[RECORD EXCERPTS Boundary: Start]
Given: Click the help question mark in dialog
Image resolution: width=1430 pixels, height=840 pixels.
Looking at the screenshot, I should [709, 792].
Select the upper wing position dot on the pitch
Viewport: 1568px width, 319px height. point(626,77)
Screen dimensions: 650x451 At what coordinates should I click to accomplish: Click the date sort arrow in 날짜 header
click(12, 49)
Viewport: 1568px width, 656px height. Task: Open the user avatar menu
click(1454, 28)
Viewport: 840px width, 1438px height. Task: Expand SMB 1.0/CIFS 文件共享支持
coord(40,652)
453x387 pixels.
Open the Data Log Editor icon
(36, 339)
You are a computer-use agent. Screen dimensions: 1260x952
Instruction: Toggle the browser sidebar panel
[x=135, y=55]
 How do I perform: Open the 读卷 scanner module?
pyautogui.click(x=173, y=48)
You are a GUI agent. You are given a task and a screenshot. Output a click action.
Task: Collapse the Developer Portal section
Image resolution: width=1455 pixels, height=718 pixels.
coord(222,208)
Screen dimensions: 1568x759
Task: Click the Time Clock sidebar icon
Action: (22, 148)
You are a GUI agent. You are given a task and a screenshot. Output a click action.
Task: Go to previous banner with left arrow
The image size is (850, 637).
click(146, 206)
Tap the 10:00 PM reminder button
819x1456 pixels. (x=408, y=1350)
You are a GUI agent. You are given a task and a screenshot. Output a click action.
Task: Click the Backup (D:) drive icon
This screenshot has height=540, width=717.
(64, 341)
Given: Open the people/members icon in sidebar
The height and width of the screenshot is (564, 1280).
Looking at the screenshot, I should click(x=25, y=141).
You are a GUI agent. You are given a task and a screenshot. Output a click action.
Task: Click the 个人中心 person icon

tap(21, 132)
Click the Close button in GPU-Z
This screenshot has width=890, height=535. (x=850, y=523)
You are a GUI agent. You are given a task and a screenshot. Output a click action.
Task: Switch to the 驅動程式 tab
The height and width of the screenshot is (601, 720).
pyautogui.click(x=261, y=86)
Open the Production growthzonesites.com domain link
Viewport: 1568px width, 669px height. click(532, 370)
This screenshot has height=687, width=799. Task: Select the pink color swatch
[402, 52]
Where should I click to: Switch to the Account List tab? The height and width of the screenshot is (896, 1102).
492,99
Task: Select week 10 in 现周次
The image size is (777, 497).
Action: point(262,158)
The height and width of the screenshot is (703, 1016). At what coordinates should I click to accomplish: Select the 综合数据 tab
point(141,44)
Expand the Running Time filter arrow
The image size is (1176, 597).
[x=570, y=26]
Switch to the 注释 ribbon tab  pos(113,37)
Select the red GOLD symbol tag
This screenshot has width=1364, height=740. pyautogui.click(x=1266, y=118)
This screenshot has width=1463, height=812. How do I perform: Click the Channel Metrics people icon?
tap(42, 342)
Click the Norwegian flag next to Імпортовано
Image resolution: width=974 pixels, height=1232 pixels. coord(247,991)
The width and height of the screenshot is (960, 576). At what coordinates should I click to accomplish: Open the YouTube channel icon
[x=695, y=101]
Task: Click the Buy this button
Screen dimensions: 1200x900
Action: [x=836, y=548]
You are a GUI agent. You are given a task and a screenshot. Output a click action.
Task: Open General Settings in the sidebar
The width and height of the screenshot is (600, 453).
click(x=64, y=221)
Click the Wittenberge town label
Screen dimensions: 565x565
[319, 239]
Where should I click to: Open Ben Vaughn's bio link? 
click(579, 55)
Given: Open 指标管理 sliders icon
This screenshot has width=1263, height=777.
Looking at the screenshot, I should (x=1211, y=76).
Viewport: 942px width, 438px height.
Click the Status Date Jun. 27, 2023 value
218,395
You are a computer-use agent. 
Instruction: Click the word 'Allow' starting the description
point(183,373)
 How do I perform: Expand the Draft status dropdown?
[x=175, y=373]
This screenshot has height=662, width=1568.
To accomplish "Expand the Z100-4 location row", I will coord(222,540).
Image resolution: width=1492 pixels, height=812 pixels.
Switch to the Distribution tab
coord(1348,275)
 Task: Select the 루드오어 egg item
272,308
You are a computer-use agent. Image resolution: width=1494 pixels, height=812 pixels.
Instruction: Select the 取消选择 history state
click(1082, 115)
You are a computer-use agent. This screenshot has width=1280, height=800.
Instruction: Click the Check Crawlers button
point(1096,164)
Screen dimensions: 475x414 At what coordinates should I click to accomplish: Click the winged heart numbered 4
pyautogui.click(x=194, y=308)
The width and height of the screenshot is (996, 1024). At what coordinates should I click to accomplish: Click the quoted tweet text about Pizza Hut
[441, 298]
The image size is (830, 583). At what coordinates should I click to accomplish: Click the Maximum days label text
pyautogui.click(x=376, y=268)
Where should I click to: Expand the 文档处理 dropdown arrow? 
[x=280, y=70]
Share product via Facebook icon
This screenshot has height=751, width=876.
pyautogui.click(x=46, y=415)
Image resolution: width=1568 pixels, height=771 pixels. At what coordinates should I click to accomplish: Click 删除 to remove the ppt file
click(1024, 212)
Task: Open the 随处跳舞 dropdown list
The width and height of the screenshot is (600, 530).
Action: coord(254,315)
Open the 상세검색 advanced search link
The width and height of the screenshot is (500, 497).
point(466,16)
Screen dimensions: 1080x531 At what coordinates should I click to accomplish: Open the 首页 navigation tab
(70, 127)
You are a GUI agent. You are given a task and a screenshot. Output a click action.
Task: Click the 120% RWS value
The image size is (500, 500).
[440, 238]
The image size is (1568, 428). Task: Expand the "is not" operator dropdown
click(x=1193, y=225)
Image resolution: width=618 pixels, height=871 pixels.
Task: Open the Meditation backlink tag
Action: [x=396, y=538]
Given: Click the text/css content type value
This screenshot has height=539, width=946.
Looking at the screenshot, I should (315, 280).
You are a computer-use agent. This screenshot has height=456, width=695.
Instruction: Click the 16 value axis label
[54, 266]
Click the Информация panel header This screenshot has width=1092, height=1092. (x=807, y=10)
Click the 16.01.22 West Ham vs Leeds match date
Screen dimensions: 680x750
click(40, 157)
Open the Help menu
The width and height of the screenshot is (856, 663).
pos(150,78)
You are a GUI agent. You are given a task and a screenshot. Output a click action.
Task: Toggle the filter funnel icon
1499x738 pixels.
[RECORD EXCERPTS Boundary: End]
Copy out only the lines above from the one with "Image resolution: width=1492" to the one with "You are a computer-use agent. Image", inclusive, exactly as they stand.

RESULT BELOW:
Image resolution: width=1492 pixels, height=812 pixels.
Switch to the Distribution tab
coord(1348,275)
 Task: Select the 루드오어 egg item
272,308
You are a computer-use agent. Image resolution: width=1494 pixels, height=812 pixels.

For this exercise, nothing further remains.